#### Provided material

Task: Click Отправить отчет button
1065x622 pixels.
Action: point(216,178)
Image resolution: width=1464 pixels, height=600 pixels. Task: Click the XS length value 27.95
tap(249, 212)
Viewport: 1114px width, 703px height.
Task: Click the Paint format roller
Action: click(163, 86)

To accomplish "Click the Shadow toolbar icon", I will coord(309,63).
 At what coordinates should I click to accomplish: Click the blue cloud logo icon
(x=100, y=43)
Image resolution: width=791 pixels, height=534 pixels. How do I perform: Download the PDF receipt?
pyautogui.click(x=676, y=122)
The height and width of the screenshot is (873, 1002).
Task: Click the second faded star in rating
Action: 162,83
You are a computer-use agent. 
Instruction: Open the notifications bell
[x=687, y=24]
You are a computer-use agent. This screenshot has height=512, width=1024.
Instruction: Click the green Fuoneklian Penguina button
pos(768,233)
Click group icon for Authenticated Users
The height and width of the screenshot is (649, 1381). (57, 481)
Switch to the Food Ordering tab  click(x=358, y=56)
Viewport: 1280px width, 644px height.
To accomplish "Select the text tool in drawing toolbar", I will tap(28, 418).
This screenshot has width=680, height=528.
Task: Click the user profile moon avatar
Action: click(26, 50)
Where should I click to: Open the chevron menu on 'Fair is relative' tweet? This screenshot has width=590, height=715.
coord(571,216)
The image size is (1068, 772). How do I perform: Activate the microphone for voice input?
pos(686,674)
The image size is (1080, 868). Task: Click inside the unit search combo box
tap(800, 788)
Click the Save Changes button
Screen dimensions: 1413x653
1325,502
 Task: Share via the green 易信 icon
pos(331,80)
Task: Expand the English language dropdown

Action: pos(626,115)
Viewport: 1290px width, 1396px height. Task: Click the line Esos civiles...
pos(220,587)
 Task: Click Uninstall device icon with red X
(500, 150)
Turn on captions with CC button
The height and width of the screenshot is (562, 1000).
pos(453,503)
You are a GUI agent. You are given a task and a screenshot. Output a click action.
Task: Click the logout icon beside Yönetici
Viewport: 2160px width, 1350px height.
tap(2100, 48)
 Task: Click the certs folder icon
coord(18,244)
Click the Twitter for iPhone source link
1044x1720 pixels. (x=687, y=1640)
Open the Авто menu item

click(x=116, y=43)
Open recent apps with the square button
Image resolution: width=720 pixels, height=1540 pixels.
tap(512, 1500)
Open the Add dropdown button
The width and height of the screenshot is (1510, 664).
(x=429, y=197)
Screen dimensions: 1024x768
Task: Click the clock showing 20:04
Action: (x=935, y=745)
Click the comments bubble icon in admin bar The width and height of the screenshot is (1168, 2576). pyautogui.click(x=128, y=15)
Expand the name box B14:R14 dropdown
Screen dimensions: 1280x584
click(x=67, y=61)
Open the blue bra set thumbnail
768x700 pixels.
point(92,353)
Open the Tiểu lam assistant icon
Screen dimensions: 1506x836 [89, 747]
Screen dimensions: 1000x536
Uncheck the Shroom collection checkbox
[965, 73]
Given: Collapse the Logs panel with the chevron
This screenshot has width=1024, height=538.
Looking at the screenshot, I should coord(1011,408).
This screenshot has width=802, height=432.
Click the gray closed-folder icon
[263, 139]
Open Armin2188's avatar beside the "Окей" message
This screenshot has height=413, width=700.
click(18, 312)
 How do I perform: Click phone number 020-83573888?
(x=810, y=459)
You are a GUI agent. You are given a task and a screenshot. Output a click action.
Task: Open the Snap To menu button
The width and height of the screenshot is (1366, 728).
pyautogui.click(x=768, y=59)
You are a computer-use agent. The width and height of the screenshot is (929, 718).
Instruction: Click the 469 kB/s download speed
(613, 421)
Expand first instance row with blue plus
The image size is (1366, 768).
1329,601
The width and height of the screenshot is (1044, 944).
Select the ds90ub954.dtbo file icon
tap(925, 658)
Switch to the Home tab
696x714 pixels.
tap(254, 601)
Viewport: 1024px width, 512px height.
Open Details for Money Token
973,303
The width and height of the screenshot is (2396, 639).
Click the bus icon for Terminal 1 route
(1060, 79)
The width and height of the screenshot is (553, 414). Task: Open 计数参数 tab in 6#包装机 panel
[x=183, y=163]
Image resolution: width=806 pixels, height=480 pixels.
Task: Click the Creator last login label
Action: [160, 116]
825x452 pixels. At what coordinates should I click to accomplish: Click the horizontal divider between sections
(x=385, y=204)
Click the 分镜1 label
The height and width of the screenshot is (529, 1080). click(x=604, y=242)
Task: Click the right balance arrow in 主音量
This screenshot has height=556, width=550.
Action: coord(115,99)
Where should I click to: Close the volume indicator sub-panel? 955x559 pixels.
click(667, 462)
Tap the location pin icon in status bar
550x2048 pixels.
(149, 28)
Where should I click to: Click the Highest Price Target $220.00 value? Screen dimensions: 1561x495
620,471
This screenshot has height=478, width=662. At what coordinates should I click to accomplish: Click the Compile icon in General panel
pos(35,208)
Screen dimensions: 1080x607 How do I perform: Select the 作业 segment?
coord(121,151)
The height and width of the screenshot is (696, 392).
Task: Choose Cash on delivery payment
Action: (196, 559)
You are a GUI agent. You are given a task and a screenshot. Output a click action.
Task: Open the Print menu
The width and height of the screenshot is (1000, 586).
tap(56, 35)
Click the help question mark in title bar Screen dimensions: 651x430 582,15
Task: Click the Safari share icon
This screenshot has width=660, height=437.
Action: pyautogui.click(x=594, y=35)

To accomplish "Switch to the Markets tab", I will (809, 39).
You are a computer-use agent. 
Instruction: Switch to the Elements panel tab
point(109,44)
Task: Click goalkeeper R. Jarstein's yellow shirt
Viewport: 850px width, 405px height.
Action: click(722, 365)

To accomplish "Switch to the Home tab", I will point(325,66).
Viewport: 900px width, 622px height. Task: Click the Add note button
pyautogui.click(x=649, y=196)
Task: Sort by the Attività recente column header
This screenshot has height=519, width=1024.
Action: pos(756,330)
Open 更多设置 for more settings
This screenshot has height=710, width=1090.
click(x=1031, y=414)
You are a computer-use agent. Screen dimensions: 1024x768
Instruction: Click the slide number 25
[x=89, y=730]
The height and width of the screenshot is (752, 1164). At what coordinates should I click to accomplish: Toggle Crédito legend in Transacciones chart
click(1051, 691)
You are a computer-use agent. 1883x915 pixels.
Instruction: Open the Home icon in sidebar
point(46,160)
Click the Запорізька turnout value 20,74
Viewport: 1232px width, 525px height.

########

What to do: Restate every line of the data word for word.

Result:
Task: Click Отправить отчет button
1065x622 pixels.
Action: point(216,178)
Image resolution: width=1464 pixels, height=600 pixels. Task: Click the XS length value 27.95
tap(249, 212)
Viewport: 1114px width, 703px height.
Task: Click the Paint format roller
Action: click(163, 86)

To accomplish "Click the Shadow toolbar icon", I will coord(309,63).
 At what coordinates should I click to accomplish: Click the blue cloud logo icon
(x=100, y=43)
Image resolution: width=791 pixels, height=534 pixels. How do I perform: Download the PDF receipt?
pyautogui.click(x=676, y=122)
The height and width of the screenshot is (873, 1002).
Task: Click the second faded star in rating
Action: 162,83
You are a computer-use agent. 
Instruction: Open the notifications bell
[x=687, y=24]
You are a computer-use agent. This screenshot has height=512, width=1024.
Instruction: Click the green Fuoneklian Penguina button
pos(768,233)
Click group icon for Authenticated Users
The height and width of the screenshot is (649, 1381). (57, 481)
Switch to the Food Ordering tab  click(x=358, y=56)
Viewport: 1280px width, 644px height.
To accomplish "Select the text tool in drawing toolbar", I will tap(28, 418).
This screenshot has width=680, height=528.
Task: Click the user profile moon avatar
Action: click(26, 50)
Where should I click to: Open the chevron menu on 'Fair is relative' tweet? This screenshot has width=590, height=715.
coord(571,216)
The image size is (1068, 772). How do I perform: Activate the microphone for voice input?
pos(686,674)
The image size is (1080, 868). Task: Click inside the unit search combo box
tap(800, 788)
Click the Save Changes button
Screen dimensions: 1413x653
1325,502
 Task: Share via the green 易信 icon
pos(331,80)
Task: Expand the English language dropdown

Action: pos(626,115)
Viewport: 1290px width, 1396px height. Task: Click the line Esos civiles...
pos(220,587)
 Task: Click Uninstall device icon with red X
(500, 150)
Turn on captions with CC button
The height and width of the screenshot is (562, 1000).
pos(453,503)
You are a GUI agent. You are given a task and a screenshot. Output a click action.
Task: Click the logout icon beside Yönetici
Viewport: 2160px width, 1350px height.
tap(2100, 48)
 Task: Click the certs folder icon
coord(18,244)
Click the Twitter for iPhone source link
1044x1720 pixels. (x=687, y=1640)
Open the Авто menu item

click(x=116, y=43)
Open recent apps with the square button
Image resolution: width=720 pixels, height=1540 pixels.
tap(512, 1500)
Open the Add dropdown button
The width and height of the screenshot is (1510, 664).
(x=429, y=197)
Screen dimensions: 1024x768
Task: Click the clock showing 20:04
Action: (x=935, y=745)
Click the comments bubble icon in admin bar The width and height of the screenshot is (1168, 2576). pyautogui.click(x=128, y=15)
Expand the name box B14:R14 dropdown
Screen dimensions: 1280x584
click(x=67, y=61)
Open the blue bra set thumbnail
768x700 pixels.
point(92,353)
Open the Tiểu lam assistant icon
Screen dimensions: 1506x836 [89, 747]
Screen dimensions: 1000x536
Uncheck the Shroom collection checkbox
[965, 73]
Given: Collapse the Logs panel with the chevron
This screenshot has width=1024, height=538.
Looking at the screenshot, I should coord(1011,408).
This screenshot has width=802, height=432.
Click the gray closed-folder icon
[263, 139]
Open Armin2188's avatar beside the "Окей" message
This screenshot has height=413, width=700.
click(18, 312)
 How do I perform: Click phone number 020-83573888?
(x=810, y=459)
You are a GUI agent. You are given a task and a screenshot. Output a click action.
Task: Open the Snap To menu button
The width and height of the screenshot is (1366, 728).
pyautogui.click(x=768, y=59)
You are a computer-use agent. The width and height of the screenshot is (929, 718).
Instruction: Click the 469 kB/s download speed
(613, 421)
Expand first instance row with blue plus
The image size is (1366, 768).
1329,601
The width and height of the screenshot is (1044, 944).
Select the ds90ub954.dtbo file icon
tap(925, 658)
Switch to the Home tab
696x714 pixels.
tap(254, 601)
Viewport: 1024px width, 512px height.
Open Details for Money Token
973,303
The width and height of the screenshot is (2396, 639).
Click the bus icon for Terminal 1 route
(1060, 79)
The width and height of the screenshot is (553, 414). Task: Open 计数参数 tab in 6#包装机 panel
[x=183, y=163]
Image resolution: width=806 pixels, height=480 pixels.
Task: Click the Creator last login label
Action: [160, 116]
825x452 pixels. At what coordinates should I click to accomplish: Click the horizontal divider between sections
(x=385, y=204)
Click the 分镜1 label
The height and width of the screenshot is (529, 1080). click(x=604, y=242)
Task: Click the right balance arrow in 主音量
This screenshot has height=556, width=550.
Action: coord(115,99)
Where should I click to: Close the volume indicator sub-panel? 955x559 pixels.
click(667, 462)
Tap the location pin icon in status bar
550x2048 pixels.
(149, 28)
Where should I click to: Click the Highest Price Target $220.00 value? Screen dimensions: 1561x495
620,471
This screenshot has height=478, width=662. At what coordinates should I click to accomplish: Click the Compile icon in General panel
pos(35,208)
Screen dimensions: 1080x607 How do I perform: Select the 作业 segment?
coord(121,151)
The height and width of the screenshot is (696, 392).
Task: Choose Cash on delivery payment
Action: (196, 559)
You are a GUI agent. You are given a task and a screenshot. Output a click action.
Task: Open the Print menu
The width and height of the screenshot is (1000, 586).
tap(56, 35)
Click the help question mark in title bar Screen dimensions: 651x430 582,15
Task: Click the Safari share icon
This screenshot has width=660, height=437.
Action: pyautogui.click(x=594, y=35)

To accomplish "Switch to the Markets tab", I will (809, 39).
You are a computer-use agent. 
Instruction: Switch to the Elements panel tab
point(109,44)
Task: Click goalkeeper R. Jarstein's yellow shirt
Viewport: 850px width, 405px height.
Action: click(722, 365)

To accomplish "Switch to the Home tab", I will point(325,66).
Viewport: 900px width, 622px height. Task: Click the Add note button
pyautogui.click(x=649, y=196)
Task: Sort by the Attività recente column header
This screenshot has height=519, width=1024.
Action: pos(756,330)
Open 更多设置 for more settings
This screenshot has height=710, width=1090.
click(x=1031, y=414)
You are a computer-use agent. Screen dimensions: 1024x768
Instruction: Click the slide number 25
[x=89, y=730]
The height and width of the screenshot is (752, 1164). At what coordinates should I click to accomplish: Toggle Crédito legend in Transacciones chart
click(1051, 691)
You are a computer-use agent. 1883x915 pixels.
Instruction: Open the Home icon in sidebar
point(46,160)
Click the Запорізька turnout value 20,74
Viewport: 1232px width, 525px height.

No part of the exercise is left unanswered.